Preclinical Evaluation of a Novel TSPO PET Ligand 2-(7-Butyl-2-(4-(2-[18F]Fluoroethoxy)phenyl)-5-Methylpyrazolo[1,5-a]Pyrimidin-3-yl)-N,N-Diethylacetamide (18F-VUIIS1018A) to Image Glioma

Purpose

There is an urgent need for the development of novel positron emission tomography (PET) tracers for glioma imaging. In this study, we developed a novel PET probe ([¹⁸F]VUIIS1018A) by targeting translocator protein (TSPO), an imaging biomarker for glioma. The purpose of this preclinical study was to evaluate this novel TSPO probe for glioma imaging.

Procedures

In this study, we synthesized [¹⁹F]VUIIS1018A and the precursor for radiosynthesis of [¹⁸F]VUIIS1018A. TSPO binding affinity was confirmed using a radioligand competitive binding assay in C6 glioma cell lysate. Further, dynamic imaging studies were performed in rats using a microPET system. These studies include displacement and blocking studies for ligand reversibility and specificity evaluation, and compartment modeling of PET data for pharmacokinetic parameter measurement using metabolite-corrected arterial input functions and PMOD.

Results

Compared to previously reported TSPO tracers including [¹⁸F]VUIIS1008 and [¹⁸F]DPA-714, the novel tracer [¹⁸F]VUIIS1018A demonstrated higher binding affinity and BP_ND. Pretreatment with the cold analog [¹⁹F]VUIIS1018A could partially block tumor accumulation of this novel tracer.

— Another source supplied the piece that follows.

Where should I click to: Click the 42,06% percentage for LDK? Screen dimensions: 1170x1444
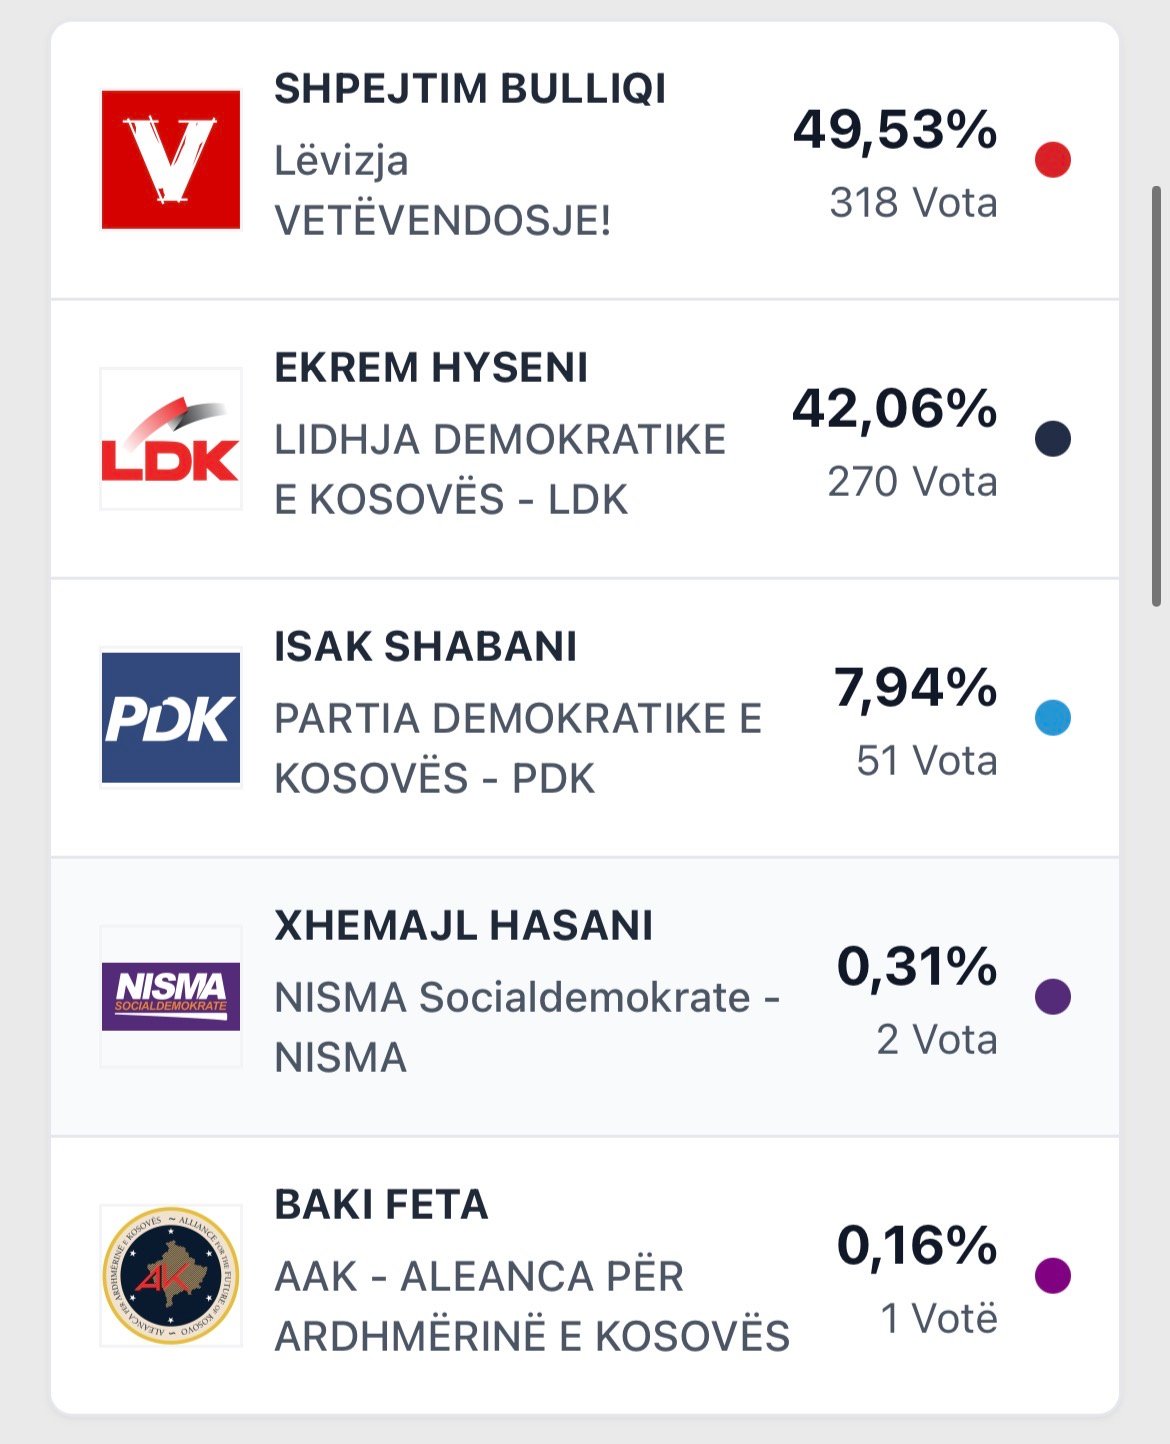pyautogui.click(x=894, y=409)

Further, compartment modeling of this novel tracer also exhibited a greater tumor-to-background ratio, a higher tumor binding potential and a lower brain binding potential when compared with other TSPO probes, such as [¹⁸F]DPA-714 and [¹⁸F]VUIIS1008.

Conclusions

These studies illustrate that [¹⁸F]VUIIS1018A can serve as a promising TSPO PET tracer for glioma imaging and potentially imaging of other solid tumors.